EVAL Health
Account Administration

Account settings

Configure account-wide preferences for patient management and medical code systems that apply across your entire organization.

The Settings page contains account-wide configuration options that affect how EVAL behaves across your organization. These settings establish defaults that apply to all team members and all clinical workflows — from the code systems used to classify medical data to the rules governing patient record creation. Unlike other configuration areas that manage people or content, Settings shapes the underlying clinical framework your organization operates within.

Navigate to Settings in the CONFIGURATION section of the sidebar. Both Account Administrators and Account Maintenance users can access and modify these settings.

Patient settings

The Patients card controls organization-wide rules for patient management.

Enforce EHR Patients Only determines whether your team can create patient records directly in EVAL, or whether all patients must be imported from your connected electronic health record system. When set to Yes, the option to create a new patient manually in EVAL is disabled — team members can only add patients by importing them from the EHR. When set to No (the default), team members can both import from the EHR and create patient records directly.

This setting is particularly relevant for organizations with strict data governance requirements. By enforcing EHR-only patients, you ensure that all patient records in EVAL originate from your authoritative patient database, preventing duplicate or orphaned records that aren't linked to the EHR.

If your organization has an active EHR integration and wants to maintain a single source of truth for patient demographics, enable Enforce EHR Patients Only. This prevents accidental creation of standalone patient records that could lead to fragmented clinical data. You can still create simulated patients for training purposes — this setting only restricts real patient creation.

Default code systems

The Default Code Systems card establishes which medical terminology standards your organization uses by default when recording clinical data. EVAL supports multiple code systems, and the defaults you set here apply across all patient charts and clinical workflows in your account.

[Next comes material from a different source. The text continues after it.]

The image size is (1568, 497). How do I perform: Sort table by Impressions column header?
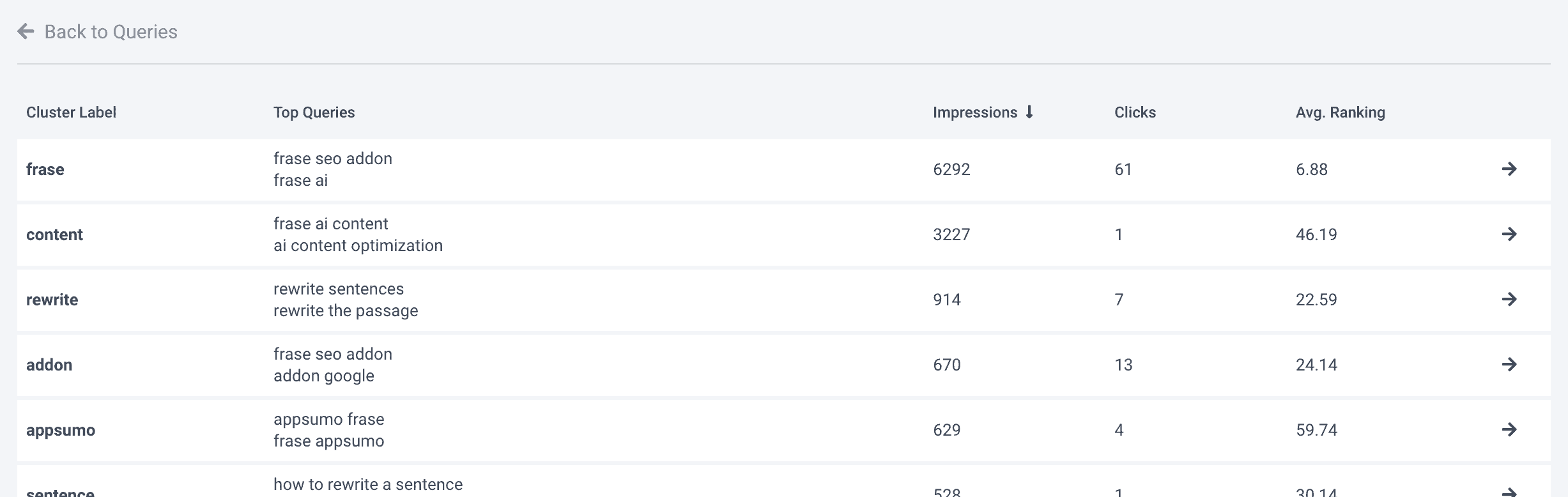pyautogui.click(x=974, y=112)
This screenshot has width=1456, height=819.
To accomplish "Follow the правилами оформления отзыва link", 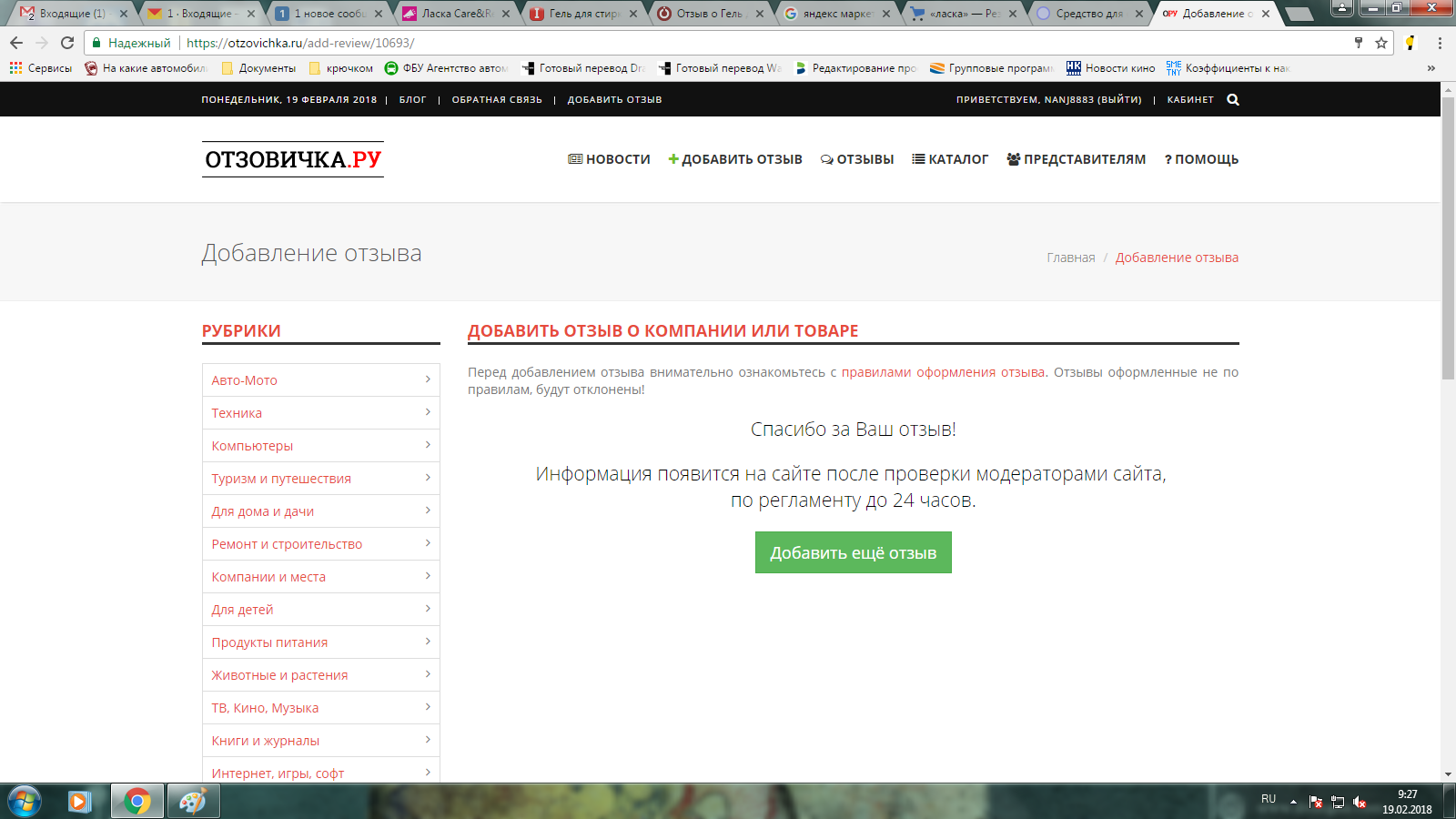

Six categories of clinical data each have their own code system setting:

Diagnoses defines the coding standard for patient diagnoses and conditions. Common options include ICD-10 (the international standard used by most healthcare organizations) and SNOMED-CT (a more granular clinical terminology).

Medications defines the coding standard for medication records. RXNORM is the most widely used standard for representing clinical drugs in the United States.

Allergies defines how allergic reactions and sensitivities are coded. Like diagnoses, this typically uses ICD-10 or SNOMED-CT depending on your organization's standards.

Vitals defines the coding standard for vital signs and physiological measurements. LOINC (Logical Observation Identifiers Names and Codes) is the standard used for laboratory and clinical observations.

Labs defines the coding standard for laboratory test results. LOINC is also the standard here, providing a universal set of codes for lab observations.

Procedures defines the coding standard for clinical procedures. HCPCS (Healthcare Common Procedure Coding System) is commonly used in the United States for procedure coding and billing.

Click Edit to change any of these defaults. The changes apply organization-wide and affect how new clinical data is coded going forward. Each category can use a different code system — you're not locked into a single standard across all data types.

Choosing the right configuration

Getting your settings right early saves time and avoids data inconsistencies later. Here are some guidelines for common scenarios.

Organizations with EHR integrations should configure their default code systems to match what their EHR uses before importing patients or clinical data. They should also consider enabling Enforce EHR Patients Only to prevent orphaned records. Aligning these settings upfront ensures smooth data synchronization from the start.

Research-focused organizations that don't connect to an EHR typically leave the patient enforcement setting at No (the default) so researchers can create patient records directly. For code systems, choose the standards most common in your research domain — LOINC for lab-heavy studies, ICD-10 for diagnostic research, or SNOMED-CT when you need maximum clinical granularity.

New organizations can start with the defaults and adjust as their needs become clearer. The default code systems (ICD-10 for diagnoses, RXNORM for medications, LOINC for vitals and labs, HCPCS for procedures) reflect the most widely adopted standards in US healthcare settings and work well for the majority of organizations getting started with EVAL.

Default code systems affect new data entry — they don't retroactively change existing patient records. If you switch from ICD-10 to SNOMED-CT for diagnoses, previously recorded ICD-10 codes remain as-is. Only new entries will use the updated default.
If your organization has an active EHR integration, ensure that your EVAL code systems match the standards used by your EHR. Mismatched code systems can cause data mapping issues during patient import and clinical data synchronization. Check with your EHR vendor or IT team if you're unsure which standards your EHR uses.